A potluck is a gathering where each person, or small group of people, contributes a dish of food prepared by them, to be shared among a larger gathered group. It's also known as potluck dinner, Jacobs Join, Jacob's Supper, dish party, bring and share, shared lunch, pitch-in, carry-in, bring-a-plate, dish-to-pass, smorgasbord or potlatch. 

 

The first known usasge of the word 'potluck' dates back to 16th Century England and was used to mean 'food provided for an unexpected or uninvited guest; the luck of the pot'. To the Irish, a potluck was a meal with no particular menu. Everyone participating brought a dish for all to share and it comes from a time when groups of Irish women would gather together and cook dinner in one big pot with whatever ingredients they happened to have that day. 

 

There are a few variations on potluck such as the 'rota meal', where each participant takes turns providing food for the entire group. 'Safari Supper' is popular in the UK and South Africa and is not unlike the 'progressive dinner' of the US, where a group of neighbours physcially move between different houses or locations for each part of the meal. There's also a 'meal train' which is the process of organizing meal giving for one person with usually only one person making a meal each day. This organized meal giving usually happens because of some significant life event such as birth, adoption, surgery, illness, death, divorce, new job or moving to a new community and the meals are prepared by caring friends, family, co-workers, congregation members and communities to show either their excitement or compassion.

 

Typical offerings for a potluck would include different types of salads, dips, spreads, casseroles, chilli, meatballs or other 'one pot' dishes that can feed a crowd.

 

Yesterday, my oldest daughter, Kylie, asked me if I could possibly make something for her to take to her work today for a lunchtime potluck.
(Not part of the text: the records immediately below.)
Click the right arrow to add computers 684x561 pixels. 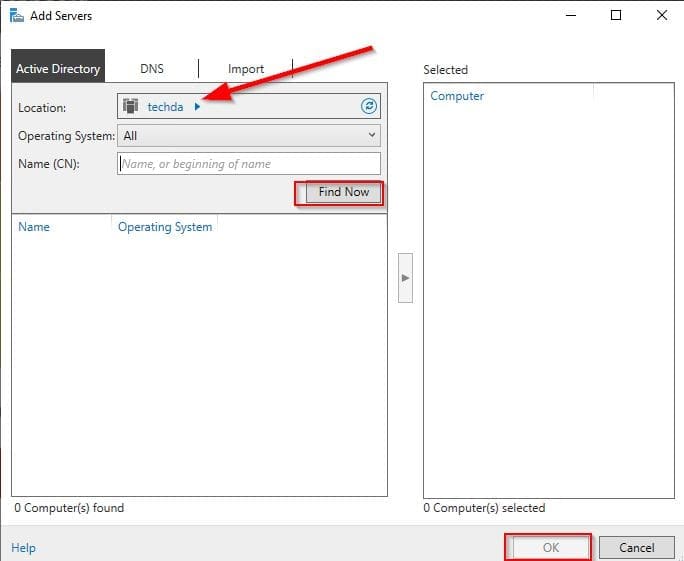point(405,277)
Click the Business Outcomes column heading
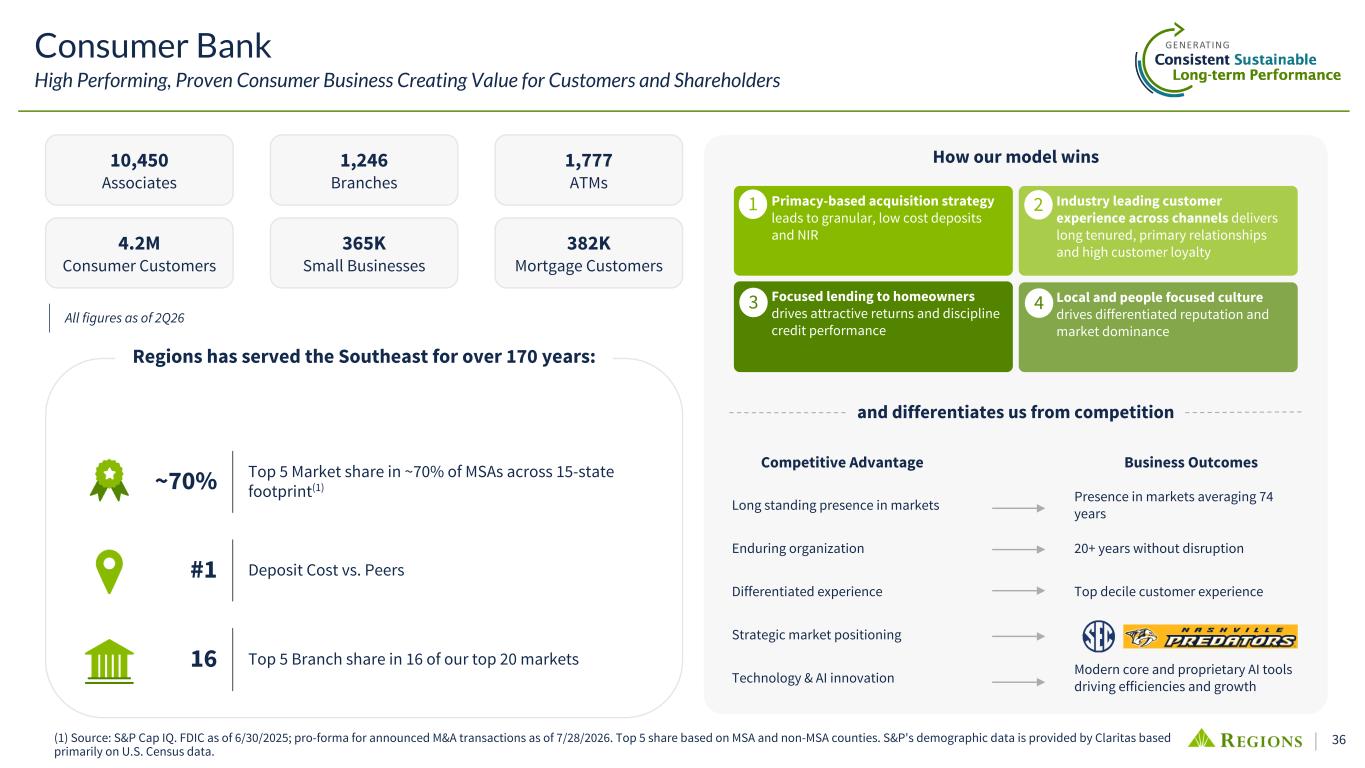Viewport: 1365px width, 768px height. pos(1191,462)
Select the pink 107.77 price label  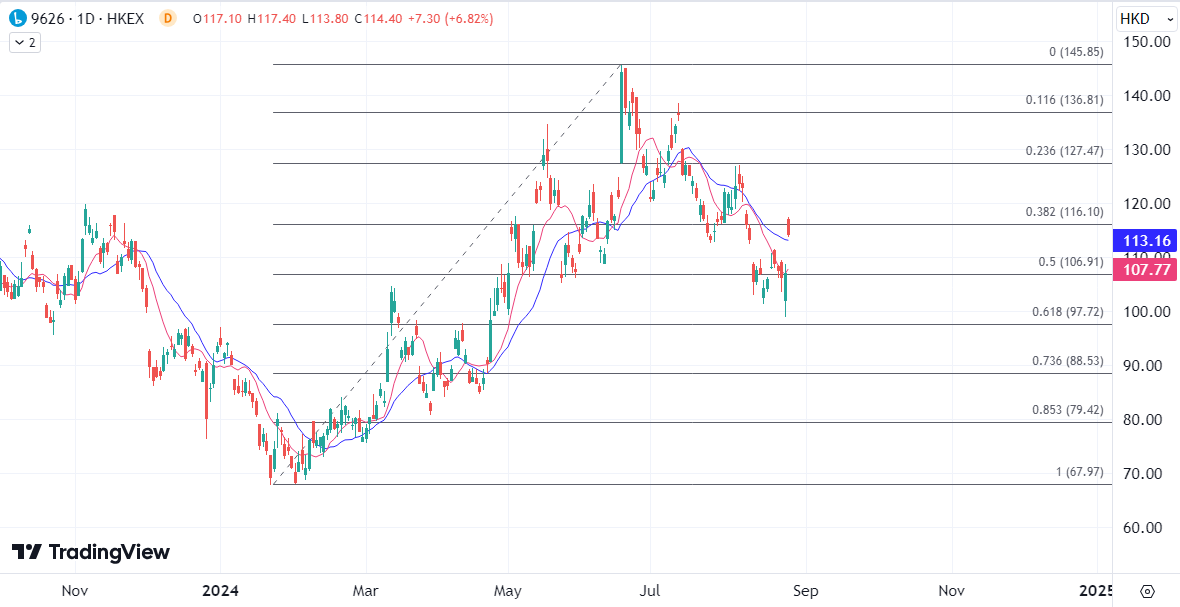(1144, 269)
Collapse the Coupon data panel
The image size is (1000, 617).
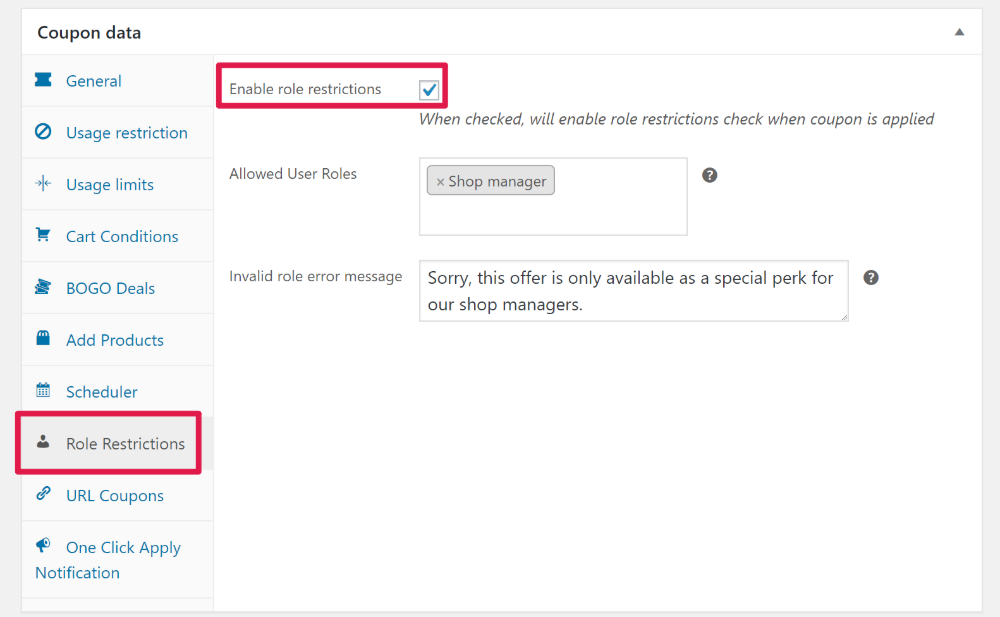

Normally, I'd make a suggestion and point her in the direction of a recipe, but due to extenuating circumstances and time restraints, I was absolutely willing to help her out. 

 

She told me some of the things her co-workers were bringing and I suggested we go with something a little lighter and healthier than the usual Potluck fare.  We decided on Vietnamese Spring Rolls with two types of dips: a basic Nuoc Cham, or traditional Vietnamese dip for spring rolls, and a Peanut Sauce. The dipping sauces needed to be a balance of sour, sweet, salty and spicy with a bold, forward finish, a little stronger than I might normallyy have for a dipping sauce because the Vietnamese Spring Rolls are made of unsalted fresh vegetables and herbs. 

 

Veitnames Spring Rolls are so easy to make, you'll wonder why you don't have them at least once a week! The first step is to have all of your ingredients all ready before you start to wrap and make sure you have a few extra rice paper wraps because it'll take a couple before you really get into the groove! (You can have the less than perfect looking ones for yourself as a reward for all of your effort!)  When you're ready to wrap, soak one rice paper wrap at a time in a shallow dish of warm water for 5-10 seconds.

 

 

Place individual portions of each Nappa cabbage, carrot, cucumber, avocado, fresh basil, and sliced chicken or shrimp, if using, (I didn't use shrimp because my daughter has a shellfish allergy), near to the middle of the rice paper, roll up one end, fold up the sides, and then continue to roll up the rice paper roll. 

 

 

Place a damp paper towel on a plate, place finished roll on plate and cover with another damp paper towel and continue making spring rolls, making sure to place each finished roll on damp paper towel so that they don't dry out.  Keep rolls separate from each other as the wet rice paper wraps can be a little sticky. When you've finished making the rolls, cut them on the diagonal and place on a serving plate and cover with plastic wrap. Refrigerate until ready to serve with dipping sauces.

 

 Vietnamese Spring Rolls are usually served uncooked for a cleaner, fresher taste and I just love the crunch of the raw vegetables. Given that there's no actual cooking involved, Vietnamese Spring Rolls are easy to make for lunch or when feeding a crowd!  Inexpensive, easy, delicious and healthy.....just the way I like it!